Coup de froid sur le climat
Original, le roi d’Angleterre ? À contre-courant surtout du déni qui s’est emparé de notre époque. Car il souffle décidément un sacré coup de froid sur le climat, prioritaire il y a encore peu, relégué désormais loin des priorités de nos dirigeants. Il faut dire qu’un vent mauvais s’est abattu sur notre planète, avec son cortège de nouvelles funestes et anxiogènes, qui ne nous rend guère enclins à nous projeter sur l’avenir avec optimisme : conflits au Proche-Orient et en Ukraine, menaces d’utilisation de l’arme nucléaire, tensions économiques, montée des populismes, replis protectionnistes, et l’arrivée de Donald Trump à la Maison Blanche qui, c’est le moins qu’on puisse dire, n’est pas l’apôtre de l’apaisement et de l’entente cordiale entre les peuples. À peine revenu au pouvoir, le 47e président des États-Unis, climatosceptique convaincu, a frappé vite et fort, gelant les subventions sur l’environnement, remettant en cause la réalité et la gravité du réchauffement, multipliant les attaques contre la science et les faits avérés, favorisant l’industrie des énergies fossiles, nous faisant entrer brutalement dans un âge d’or de l’ignorance et dans une intelligence artificielle incontrôlée.Las, en attendant que revienne le pragmatisme, le monde du vivant ne se porte guère mieux et le dérèglement climatique s’accélère. Ces derniers mois, des mégafeux ont ravagé une nouvelle fois le Canada, la Californie et une partie de Los Angeles, des inondations sans précédent ont submergé Valence en Espagne, Freetown en Sierra Leone, des ouragans, toujours plus puissants en intensité, ont déferlé sur les côtes de Floride ou d’Indonésie, sur Mayotte et sur la Réunion, avec, à chaque fois, leur lot de destructions des écosystèmes et de populations désemparées. La faute, encore et toujours, à ces températures extrêmes qui s’affolent.

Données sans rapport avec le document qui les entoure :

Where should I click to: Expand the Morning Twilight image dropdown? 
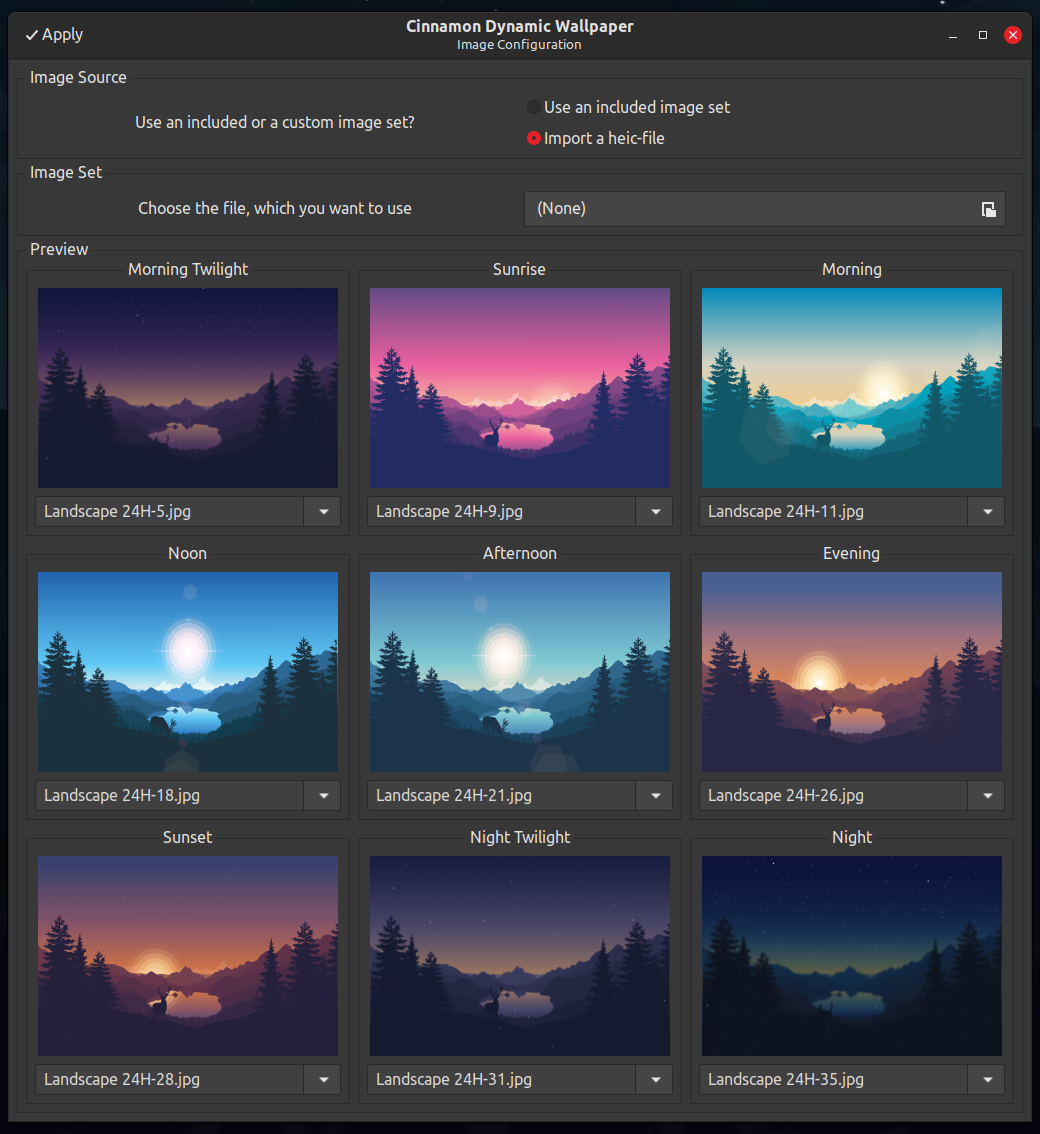(x=323, y=512)
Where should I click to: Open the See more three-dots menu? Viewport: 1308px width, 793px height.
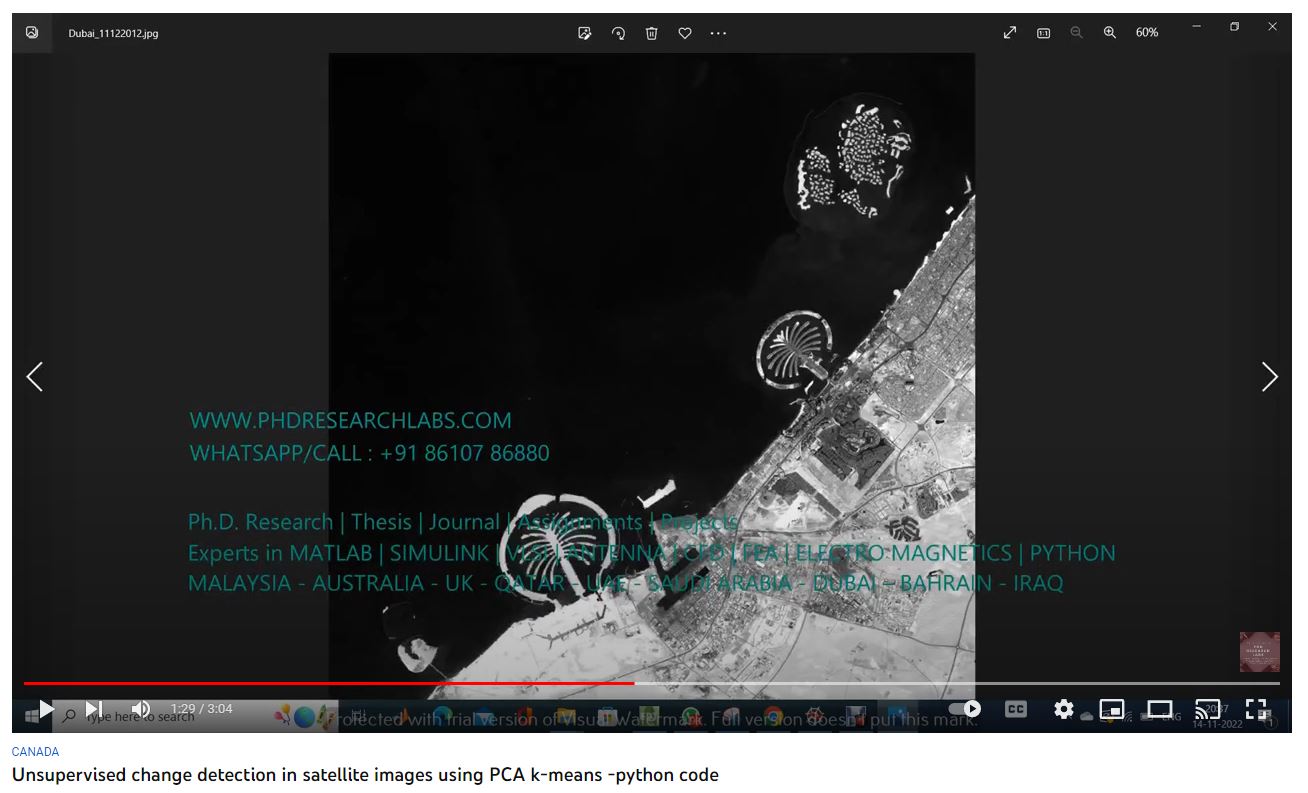tap(718, 33)
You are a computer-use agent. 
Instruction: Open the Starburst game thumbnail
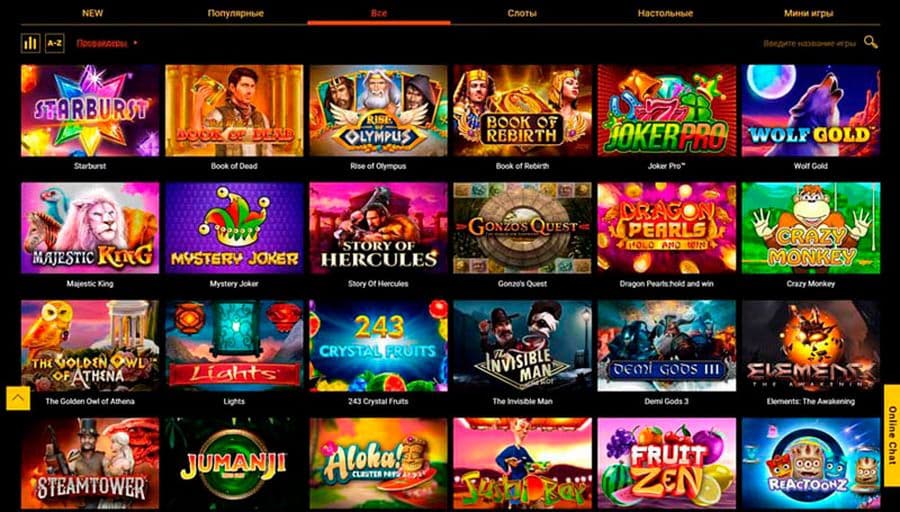tap(90, 110)
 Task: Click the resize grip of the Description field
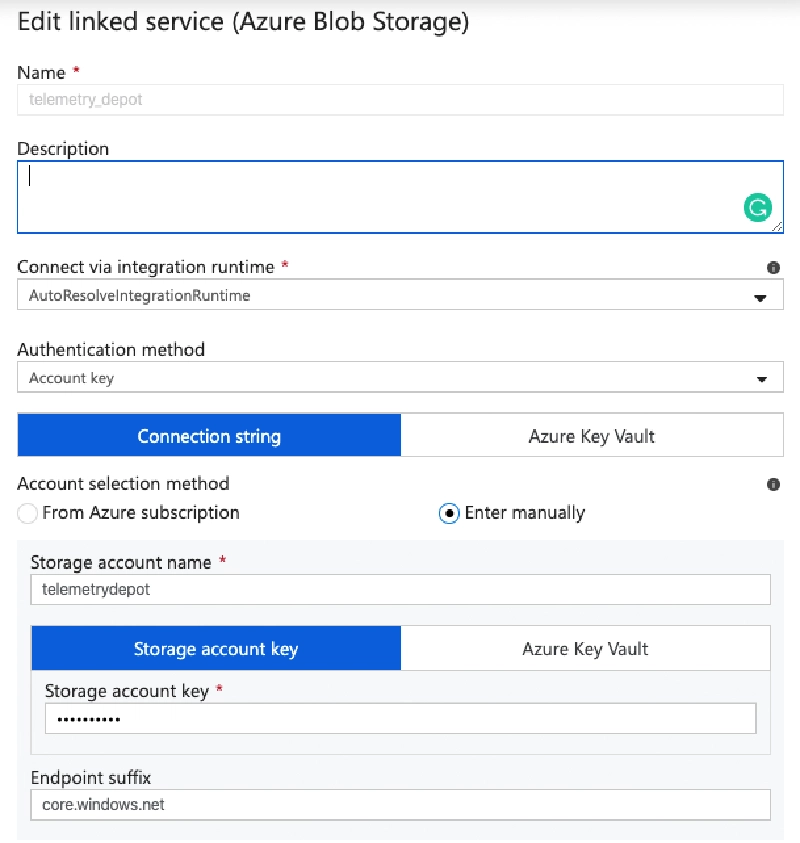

L’année 2024 a été la plus chaude jamais enregistrée depuis 1850, en raison de l’accumulation toujours plus forte des gaz à effet de serre dans l’atmosphère, générée par les activités humaines. Et le mercure de dépasser désormais les 15°C en moyenne sur la surface de la Terre, soit O,7°C de plus qu’en 1990 !Faut-il cependant sombrer dans le pessimisme ambiant ? « La légèreté est nécessaire, sinon le tragique serait mortel », se plait à répéter la dramaturge Yasmina Reza. Une maxime que nous ne manquerons pas de célébrer pour cette 22ème édition du Festival Photo La Gacilly. Nous avons creusé un sillon, celui d’une écologie positive ; nous avons compris que la photographie pouvait être aussi le réceptacle d’une énergie lumineuse ; nous avons magnifié notre village du Morbihan en l’offrant aux clichés des artistes exposés, comme autant de pépites ouvertes sur le monde. Continuer de s’émerveiller, de s’émouvoir, de comprendre sans parti pris les nouveaux défis environnementaux du XXI° siècle, de mettre en lumière les initiatives qui participent à cette harmonie malmenée entre l’Homme et la Terre sont autant de vertus qui aident à la tolérance et l’optimisme.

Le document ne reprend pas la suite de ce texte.